You can check full NVIDIA documentation here.

Using the vGPU

Once the setup is complete, you can follow the general steps for adding PCI devices to a VM. For NVIDIA GPUs, please consider the following:

  • OpenNebula supports both the legacy mediated device interface and the new vendor-specific interface introduced with Ubuntu 24.04. The vGPU device configuration is handled automatically by the virtualization and monitoring drivers. The monitoring process automatically sets the appropriate mode for each device using the MDEV_MODE attribute.

  • NVIDIA vGPUs can be configured using different profiles, which define the vGPU’s characteristics and hardware capabilities.
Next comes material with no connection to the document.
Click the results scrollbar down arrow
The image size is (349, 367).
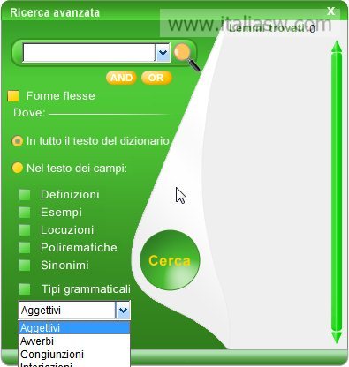tap(337, 338)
These profiles are retrieved from the drivers by the monitoring process, allowing you to easily select the one that best suits your application’s requirements.

The following example shows the monitoring information for a NVIDIA vGPU device:

onehost show -j 13
...
    "PCI_DEVICES": {
    "PCI": [
      {
        "ADDRESS": "0000:41:00:4",
        "BUS": "41",
        "CLASS": "0302",
        "CLASS_NAME": "3D controller",
        "DEVICE": "2236",
        "DEVICE_NAME": "NVIDIA Corporation GA102GL [A10]",
        "DOMAIN": "0000",
        "FUNCTION": "4",
        "MDEV_MODE": "nvidia",
        "NUMA_NODE": "-",
        "PROFILES": "588 (NVIDIA A10-1B),589 (NVIDIA A10-2B),590 (NVIDIA A10-1Q),591 (NVIDIA A10-2Q),592 (NVIDIA A10-3Q),593 (NVIDIA A10-4Q),594 (NVIDIA A10-6Q),595 (NVIDIA A10-8Q),596 (NVIDIA A10-12Q),597 (NVIDIA A10-24Q),598 (NVIDIA A10-1A),599 (NVIDIA A10-2A),600 (NVIDIA A10-3A),601 (NVIDIA A10-4A),602 (NVIDIA A10-6A),603 (NVIDIA A10-8A),604 (NVIDIA A10-12A),605 (NVIDIA A10-24A)",
        "SHORT_ADDRESS": "41:00.4",
        "SLOT": "00",
        "TYPE": "10de:2236:0302",
        "UUID": "e4042b96-e63d-56cf-bcc8-4e6eecccc12e",
        "VENDOR": "10de",
        "VENDOR_NAME": "NVIDIA Corporation",
        "VMID": "-1"
      }

Important

When using NVIDIA cards, ensure that only the GPU (for PCI passthrough) or vGPUs (for SR-IOV) are exposed through the PCI monitoring probe. Do not mix both types of devices in the same configuration.